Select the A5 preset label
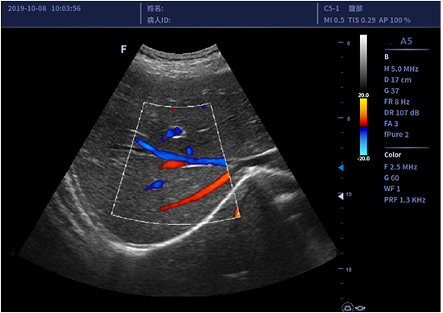Screen dimensions: 443x313 tap(406, 41)
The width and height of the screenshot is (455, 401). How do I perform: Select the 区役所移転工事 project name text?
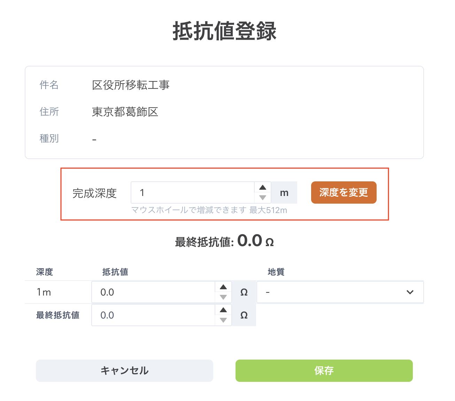click(x=131, y=85)
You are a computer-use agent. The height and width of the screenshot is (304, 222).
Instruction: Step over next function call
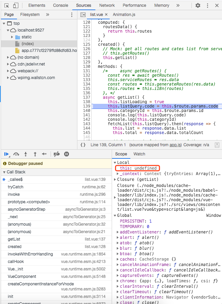[16, 154]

Written instruction:
Express the records above as a numbered list, omitting any blank lines and leaving out the pictures.

Written response:
1. Select the A5 preset label
2. Screen dimensions: 443x313 tap(406, 41)
3. The width and height of the screenshot is (455, 401). How do I perform: Select the 区役所移転工事 project name text?
4. click(x=131, y=85)
5. You are a computer-use agent. The height and width of the screenshot is (304, 222).
6. Instruction: Step over next function call
7. [16, 154]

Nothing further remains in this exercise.